===== Teks Pilihan
JAKARTA, CAKRAWARTA.com – Isu kelangkaan bahan bakar minyak (BBM) di sejumlah SPBU swasta kembali mencuat dalam beberapa hari terakhir. Antrean panjang dan keresahan publik mulai terlihat. Namun, pegiat perlindungan konsumen Tulus Abadi menegaskan fenomena ini bukanlah krisis distribusi, melainkan sarat kepentingan bisnis.
“Kasus ini terkesan berulang dan seolah sengaja didramatisasi. Ada sinyal kuat bahwa kelangkaan di SPBU swasta merupakan bagian dari perang dagang untuk merebut pasar,” kata Tulus, Ketua Forum Konsumen Berdaya Indonesia (FKBI), Jumat (19/9/2025).
Menurut Tulus, masalah sebenarnya justru ada di internal korporasi SPBU swasta. Kuota impor yang mereka kantongi, bahkan hingga 110%, sudah habis terpakai. Kondisi ini diperparah oleh lonjakan permintaan setelah sebagian konsumen Pertamina bermigrasi ke SPBU swasta, dipicu isu BBM oplosan yang sejatinya keliru.
“Begitu permintaan melonjak, mereka lalu mendesak tambahan kuota impor. Padahal logika kebijakan Menteri ESDM sudah tepat: kalau butuh tambahan impor, lakukan lewat Pertamina,” tegasnya.
==========
===== Data Kerja
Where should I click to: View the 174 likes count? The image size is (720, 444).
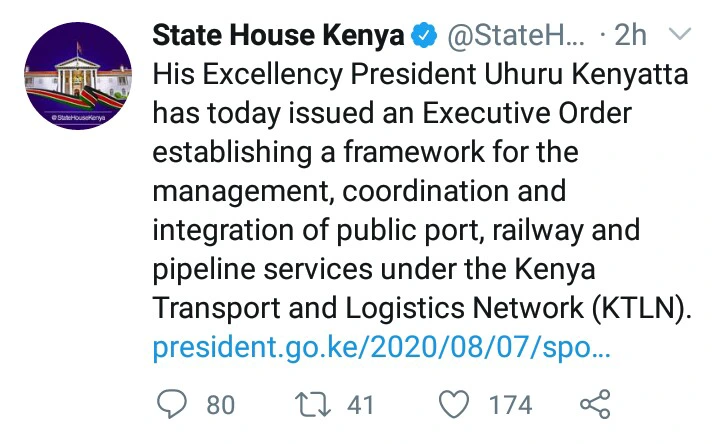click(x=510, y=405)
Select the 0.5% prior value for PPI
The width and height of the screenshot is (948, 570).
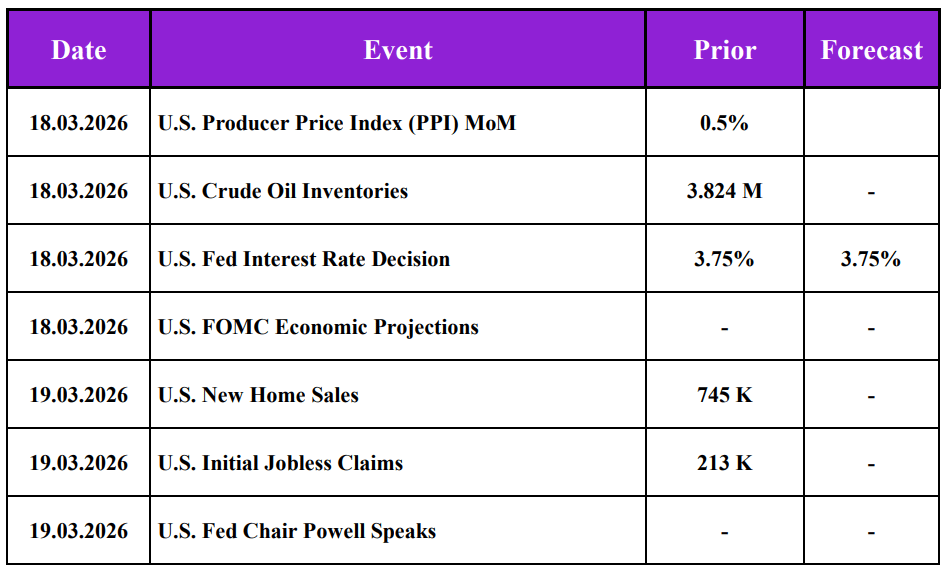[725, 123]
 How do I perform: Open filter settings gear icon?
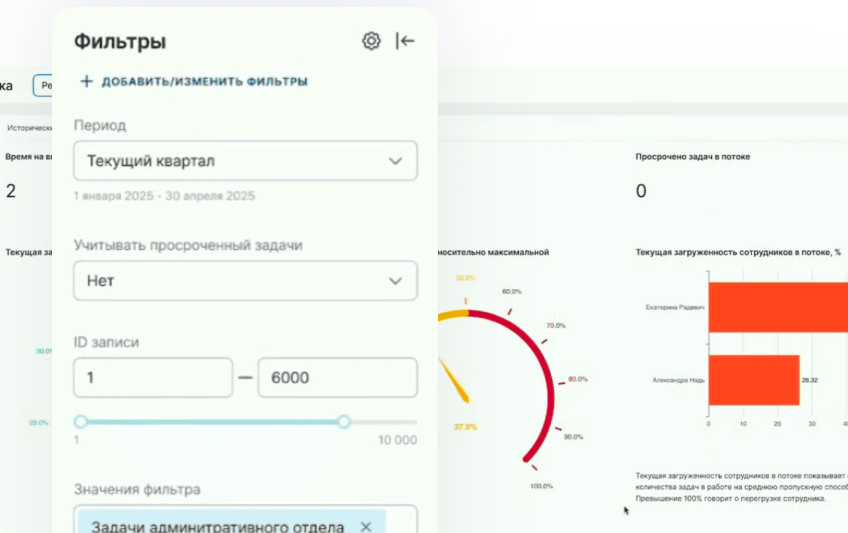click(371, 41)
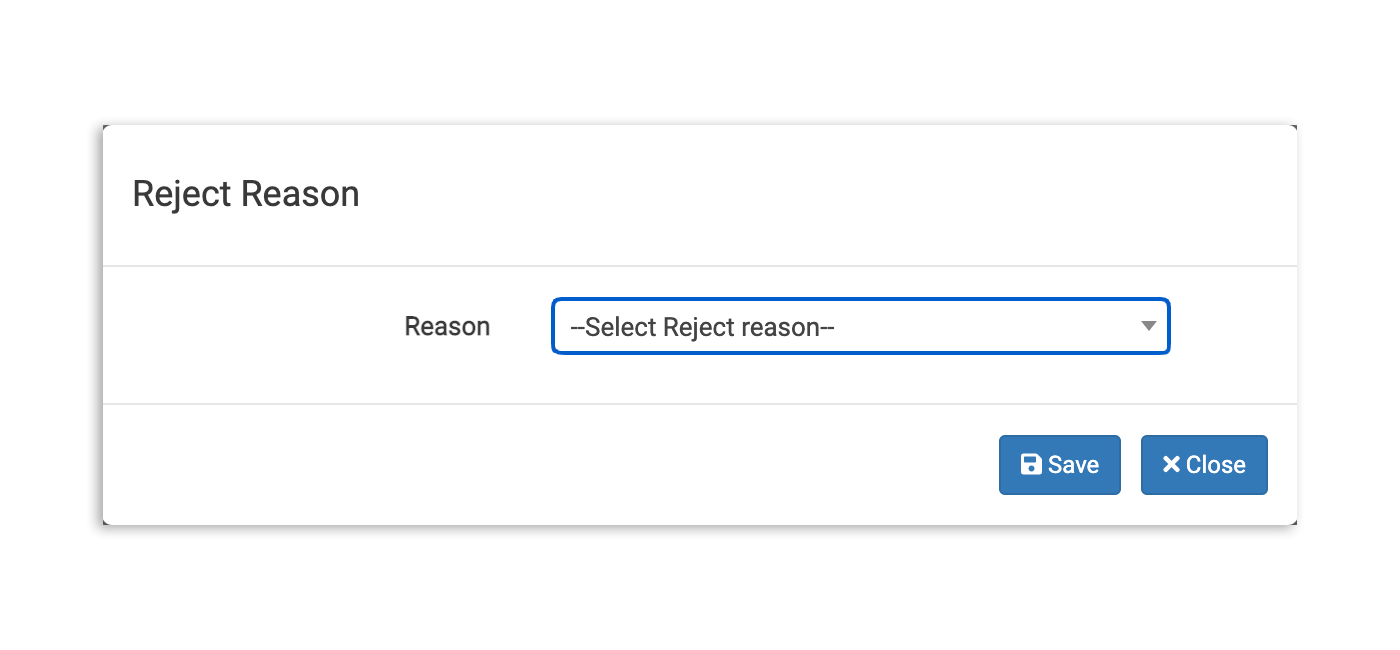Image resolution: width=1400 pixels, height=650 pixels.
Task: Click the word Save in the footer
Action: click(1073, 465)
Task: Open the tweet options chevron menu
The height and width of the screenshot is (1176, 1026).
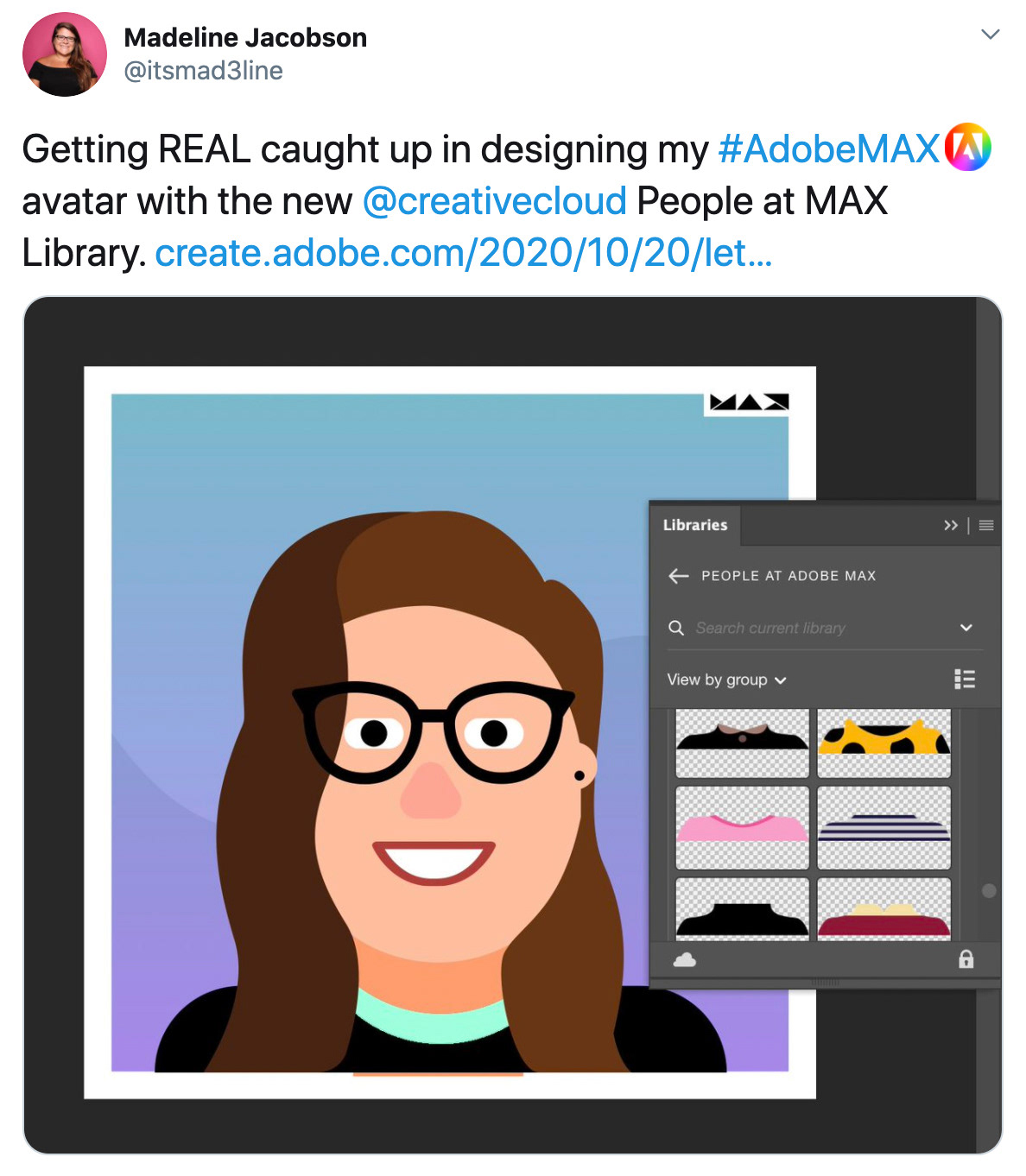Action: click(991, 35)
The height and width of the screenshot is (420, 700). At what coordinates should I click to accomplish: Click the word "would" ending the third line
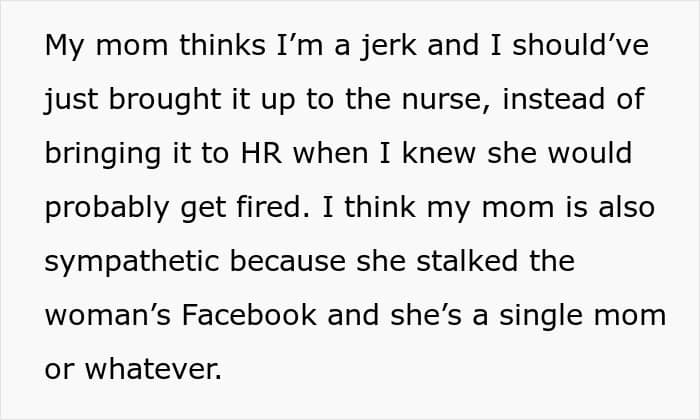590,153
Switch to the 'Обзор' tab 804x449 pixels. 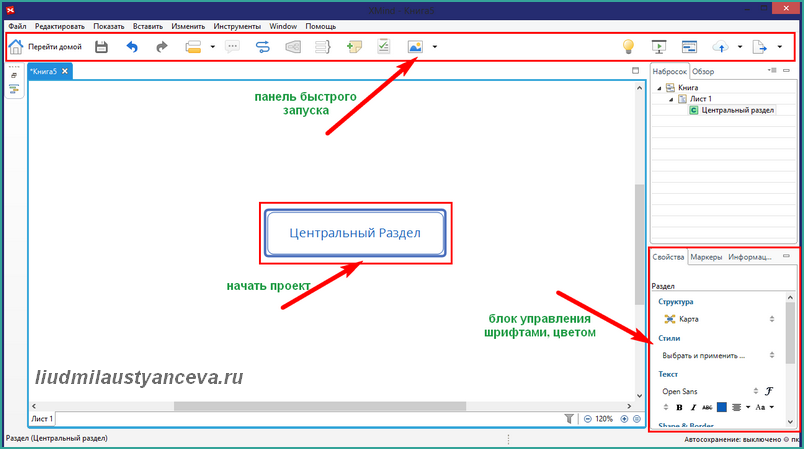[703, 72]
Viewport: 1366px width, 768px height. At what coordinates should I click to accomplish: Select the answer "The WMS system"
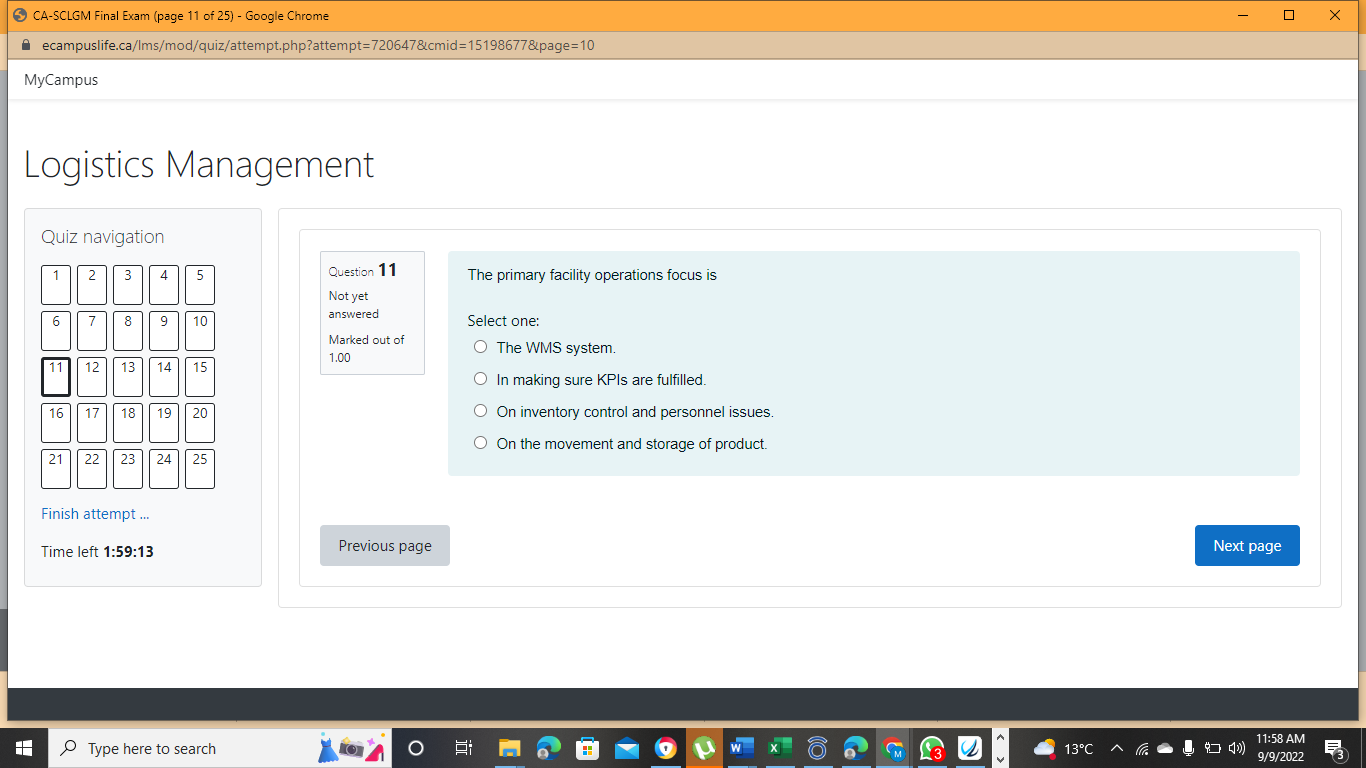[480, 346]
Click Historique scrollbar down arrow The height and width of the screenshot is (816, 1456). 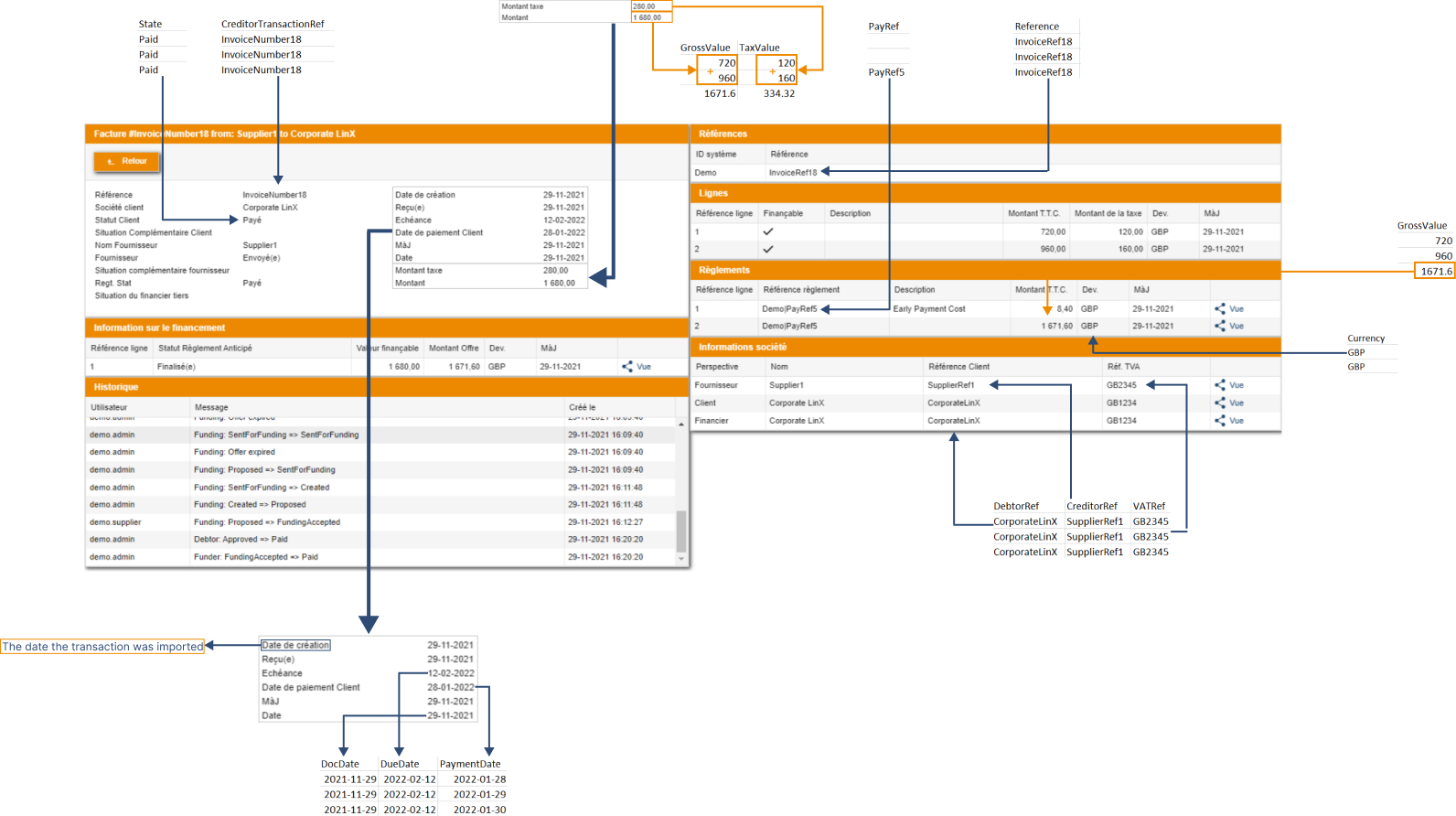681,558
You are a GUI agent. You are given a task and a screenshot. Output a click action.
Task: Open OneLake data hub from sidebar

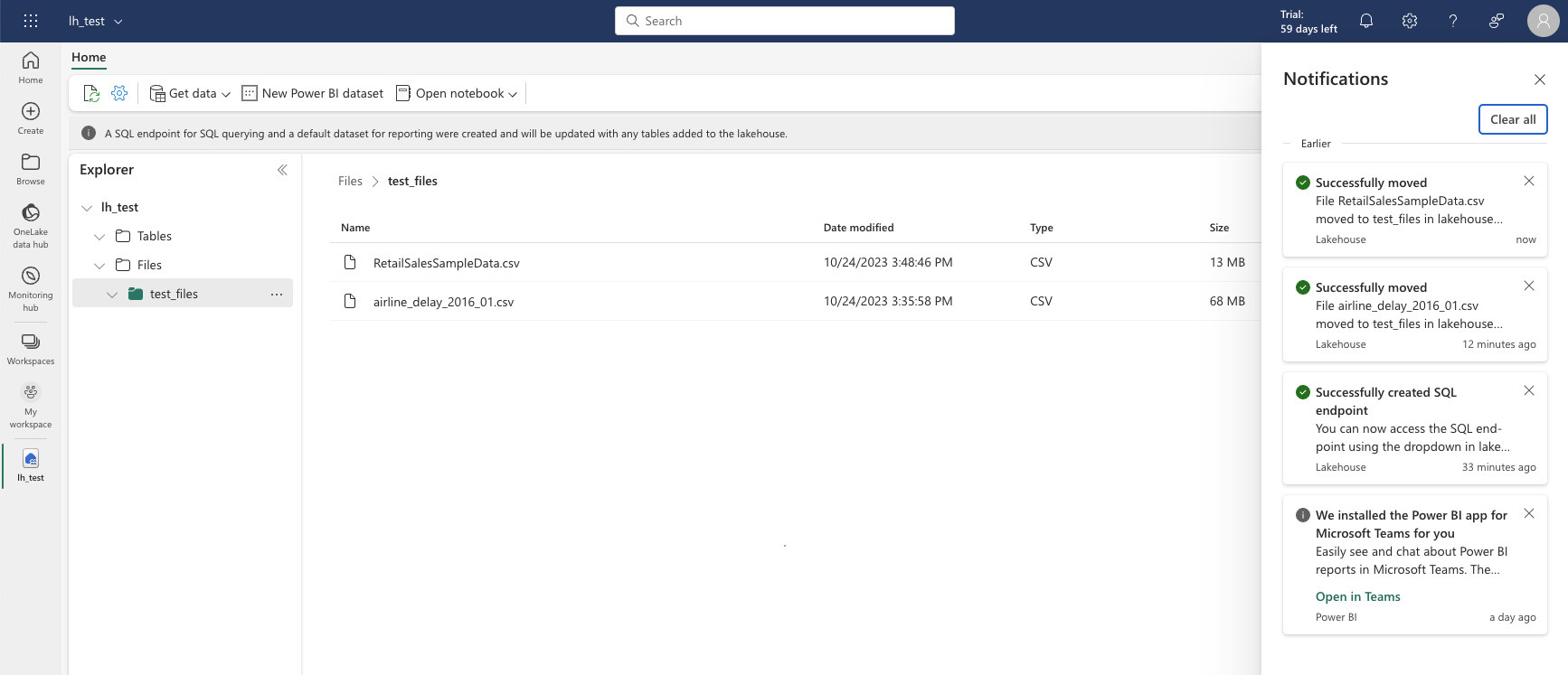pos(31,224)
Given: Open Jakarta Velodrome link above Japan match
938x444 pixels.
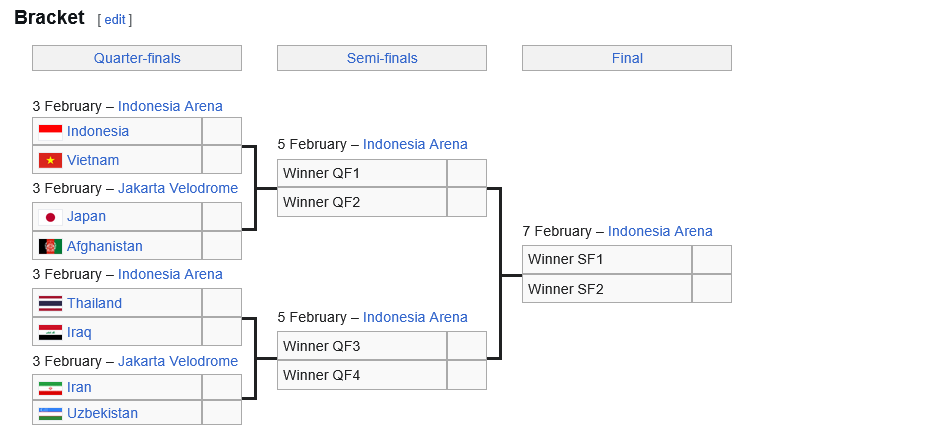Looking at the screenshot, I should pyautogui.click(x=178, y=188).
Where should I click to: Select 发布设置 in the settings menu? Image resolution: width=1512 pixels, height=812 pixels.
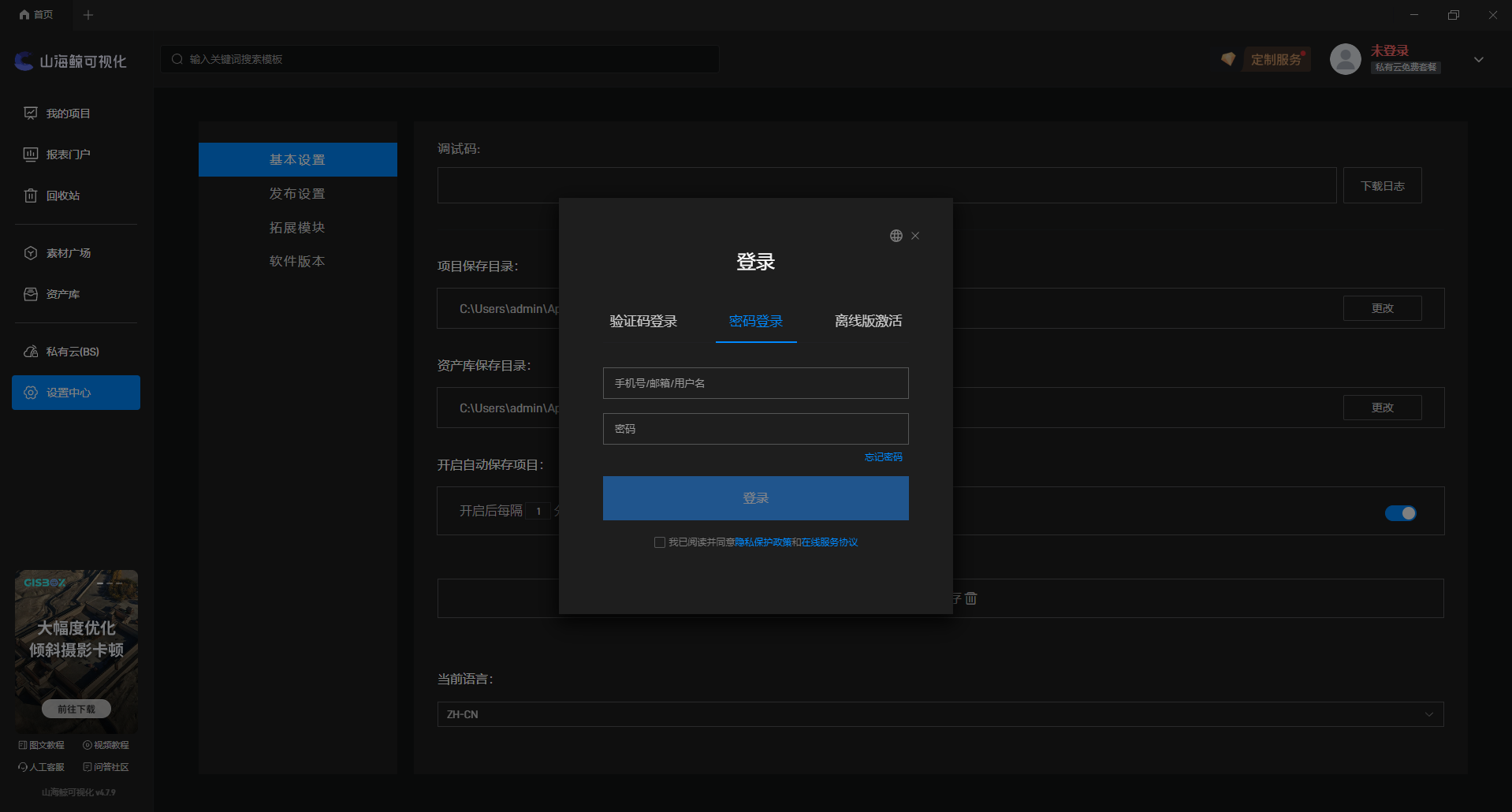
==========
Sasaran Tugas =
- 1) Salin ulang seluruh teks berita tentang kelangkaan BBM di SPBU swasta tanpa mengubah apa pun.
- 2) Tampilkan setiap baris dalam daftar yang memuat kata "settings".
Teks berita dan daftar di atas tidak saling berhubungan.

Jawaban Tiap Tugas =
- 1)
JAKARTA, CAKRAWARTA.com – Isu kelangkaan bahan bakar minyak (BBM) di sejumlah SPBU swasta kembali mencuat dalam beberapa hari terakhir. Antrean panjang dan keresahan publik mulai terlihat. Namun, pegiat perlindungan konsumen Tulus Abadi menegaskan fenomena ini bukanlah krisis distribusi, melainkan sarat kepentingan bisnis.
“Kasus ini terkesan berulang dan seolah sengaja didramatisasi. Ada sinyal kuat bahwa kelangkaan di SPBU swasta merupakan bagian dari perang dagang untuk merebut pasar,” kata Tulus, Ketua Forum Konsumen Berdaya Indonesia (FKBI), Jumat (19/9/2025).
Menurut Tulus, masalah sebenarnya justru ada di internal korporasi SPBU swasta. Kuota impor yang mereka kantongi, bahkan hingga 110%, sudah habis terpakai. Kondisi ini diperparah oleh lonjakan permintaan setelah sebagian konsumen Pertamina bermigrasi ke SPBU swasta, dipicu isu BBM oplosan yang sejatinya keliru.
“Begitu permintaan melonjak, mereka lalu mendesak tambahan kuota impor. Padahal logika kebijakan Menteri ESDM sudah tepat: kalau butuh tambahan impor, lakukan lewat Pertamina,” tegasnya.

- 2)
 How do I perform: Open filter settings gear icon?
Where should I click to: Select 发布设置 in the settings menu? Image resolution: width=1512 pixels, height=812 pixels.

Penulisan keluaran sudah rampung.